Dataset records -
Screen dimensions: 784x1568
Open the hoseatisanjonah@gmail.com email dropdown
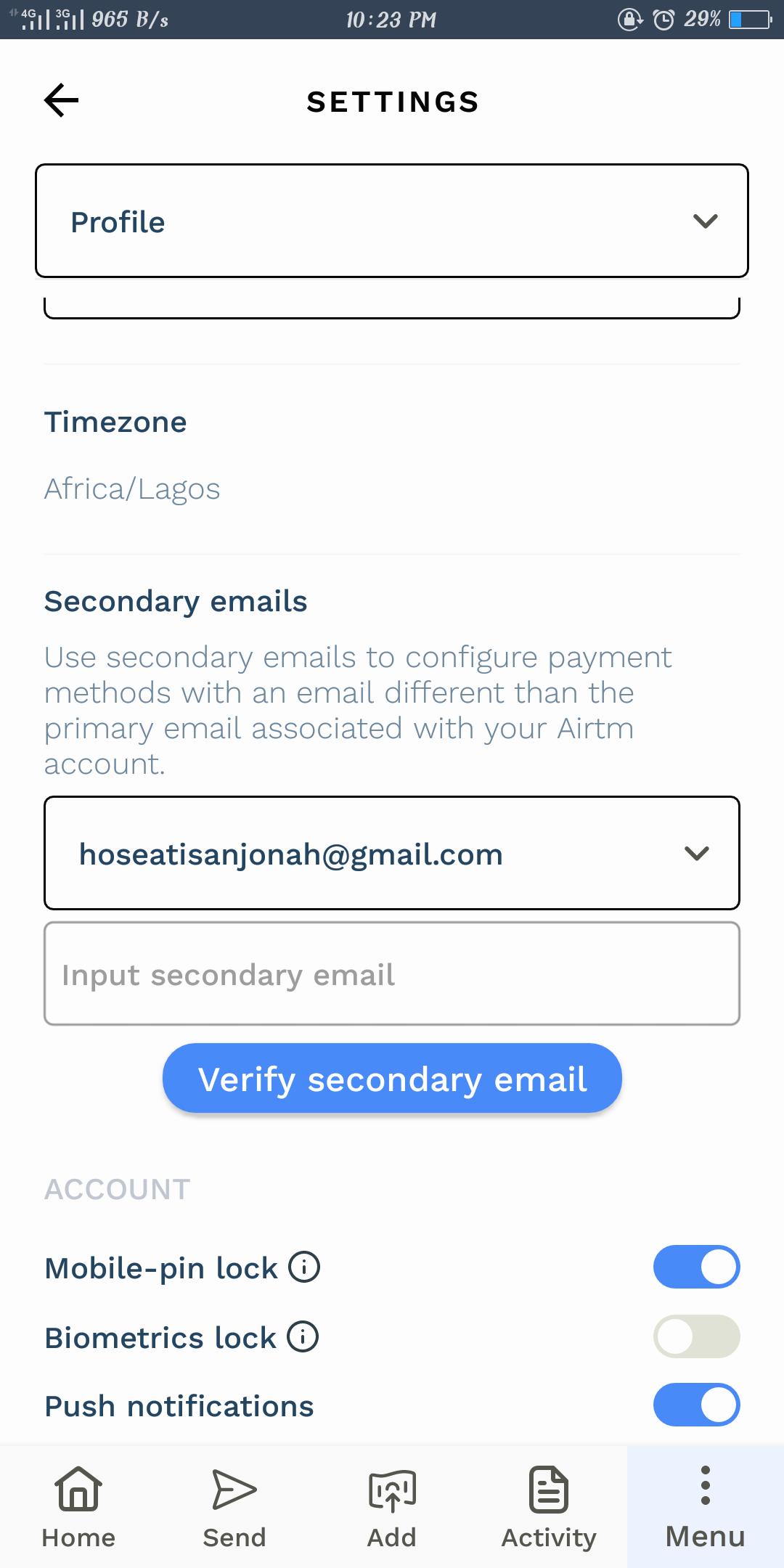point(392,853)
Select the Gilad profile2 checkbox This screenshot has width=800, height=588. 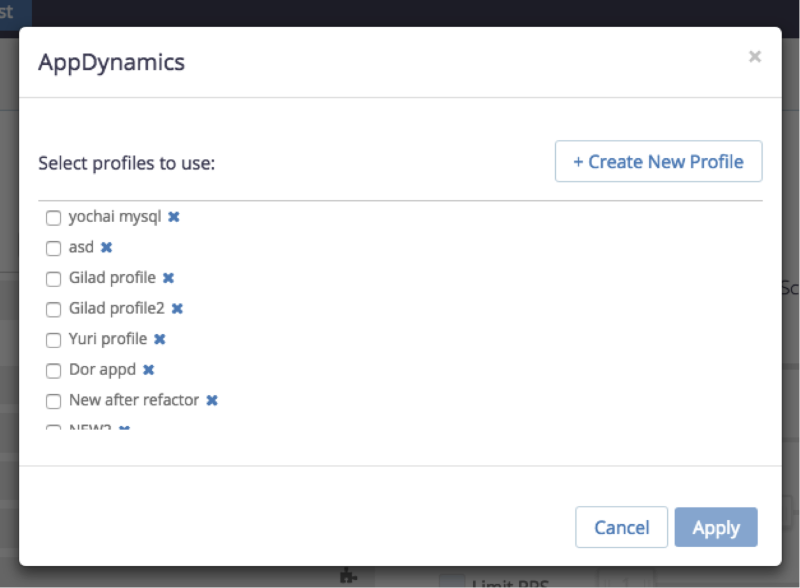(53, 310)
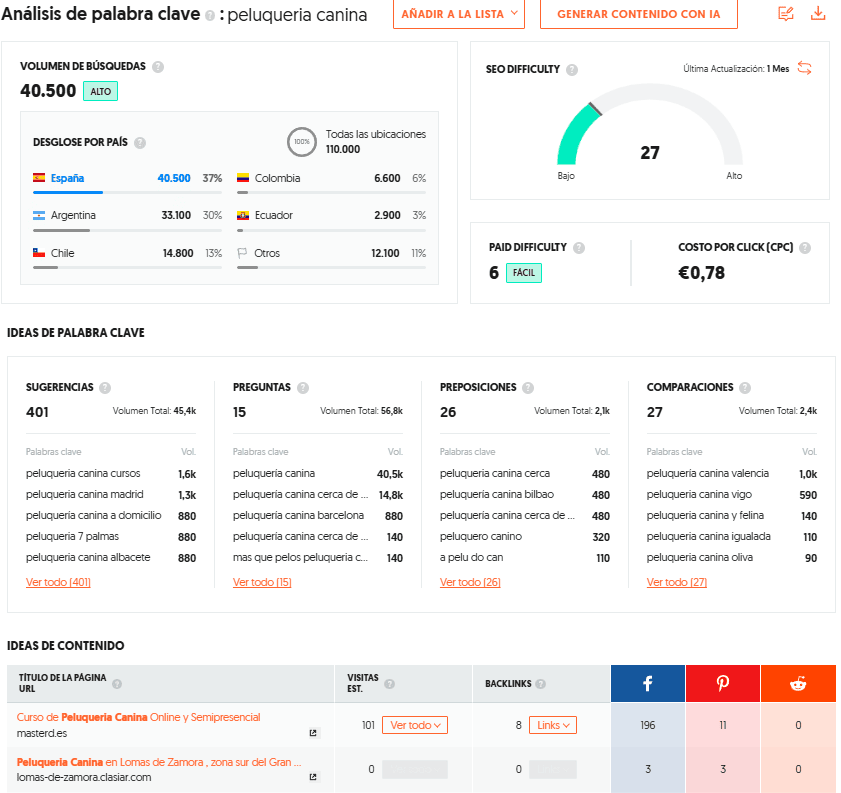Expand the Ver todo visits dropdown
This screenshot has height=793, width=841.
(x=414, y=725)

--

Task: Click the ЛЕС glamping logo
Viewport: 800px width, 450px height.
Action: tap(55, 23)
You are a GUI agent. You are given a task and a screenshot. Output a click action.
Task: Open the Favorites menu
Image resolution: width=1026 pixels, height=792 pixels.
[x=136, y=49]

...

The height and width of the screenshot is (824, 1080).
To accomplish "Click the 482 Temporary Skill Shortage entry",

Task to complete -
Produce a word-for-word copy of everything above from the line holding "The height and" down to the line holding "the 482 Temporary", with both of those lines kept.

Answer space -
The height and width of the screenshot is (824, 1080).
To accomplish "Click the 482 Temporary Skill Shortage entry",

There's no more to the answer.